• All Implemented Interfaces:
Integrator<Double,​Double,​Function<Double,​Double>>

public class GaussHermiteQuadratureIntegrator1D
extends GaussianQuadratureIntegrator1D
Gauss-Hermite quadrature approximates the value of integrals of the form \begin{align*} \int_{-\infty}^{\infty} e^{-x^2} g(x) dx \end{align*} The weights and abscissas are generated by GaussHermiteWeightAndAbscissaFunction.

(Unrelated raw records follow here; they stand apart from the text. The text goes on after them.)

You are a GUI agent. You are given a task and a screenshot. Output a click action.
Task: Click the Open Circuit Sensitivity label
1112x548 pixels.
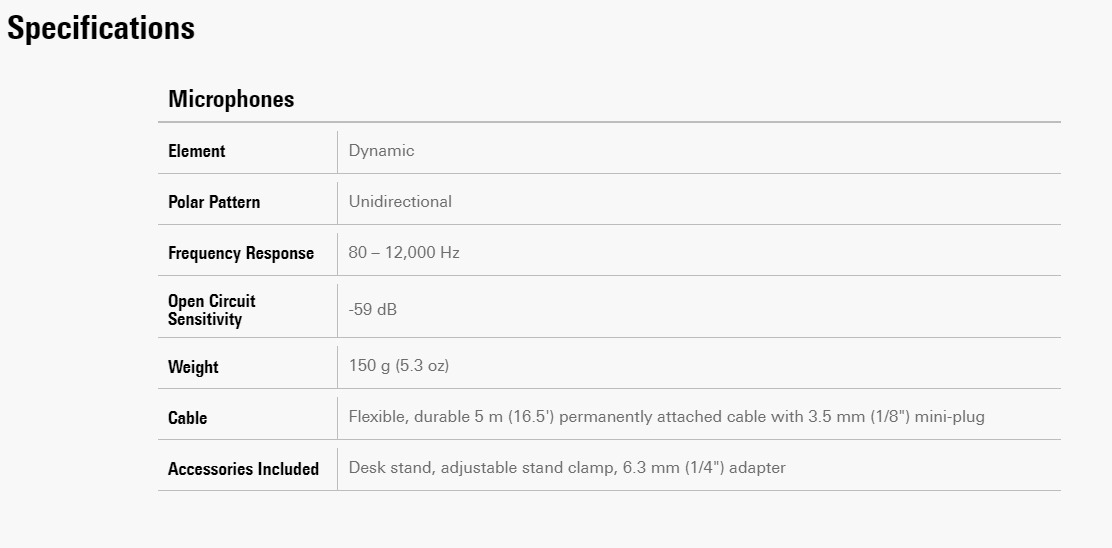[212, 310]
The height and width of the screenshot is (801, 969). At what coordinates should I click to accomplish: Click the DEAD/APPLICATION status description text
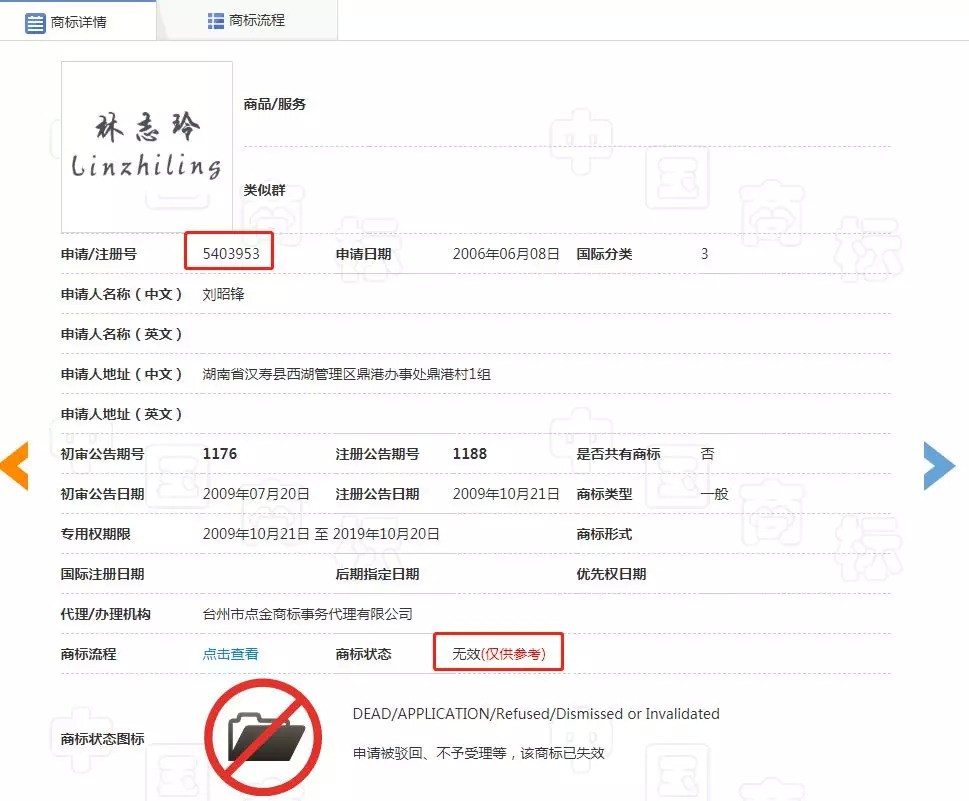click(x=536, y=714)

At present, this integrator can only be used for the limits $\pm\infty$. The function to integrate is scaled in such a way as to allow any values for the limits of integration.

• ### Constructor Summary

Constructors
Constructor Description
GaussHermiteQuadratureIntegrator1D​(int n)
• ### Method Summary

All Methods
Modifier and Type Method Description
Function<Double,​Double> getIntegralFunction​(Function<Double,​Double> function, Double lower, Double upper)
Returns a function that is valid for both the type of quadrature and the limits of integration.
Double[] getLimits()
Gets the limits.
• ### Methods inherited from class com.opengamma.strata.math.impl.integration.GaussianQuadratureIntegrator1D

equals, hashCode, integrate, integrateFromPolyFunc
• ### Methods inherited from class com.opengamma.strata.math.impl.integration.Integrator1D

integrate
• ### Methods inherited from class java.lang.Object

clone, finalize, getClass, notify, notifyAll, toString, wait, wait, wait
• ### Constructor Detail

public GaussHermiteQuadratureIntegrator1D​(int n)
Parameters:
n - The number of sample points to use in the integration
• ### Method Detail

• #### getLimits

public Double[] getLimits()
Gets the limits.
Specified by:
getLimits in class GaussianQuadratureIntegrator1D
Returns:
The lower and upper limits for which the quadrature is valid
• #### getIntegralFunction

public Function<Double,​Double> getIntegralFunction​(Function<Double,​Double> function,
Double lower,
Double upper)
Returns a function that is valid for both the type of quadrature and the limits of integration. The function $f(x)$ that is to be integrated is transformed into a form suitable for this quadrature method using: \begin{align*} \int_{-\infty}^{\infty} f(x) dx &= \int_{-\infty}^{\infty} f(x) e^{x^2} e^{-x^2} dx\\ &= \int_{-\infty}^{\infty} g(x) e^{-x^2} dx \end{align*}
Specified by:
getIntegralFunction in class GaussianQuadratureIntegrator1D
Parameters:
function - The function to be integrated, not null
lower - The lower integration limit, not null
upper - The upper integration limit, not null
Returns:
A function in the appropriate form for integration
Throws:
UnsupportedOperationException - If the lower limit is not $-\infty$ or the upper limit is not $\infty$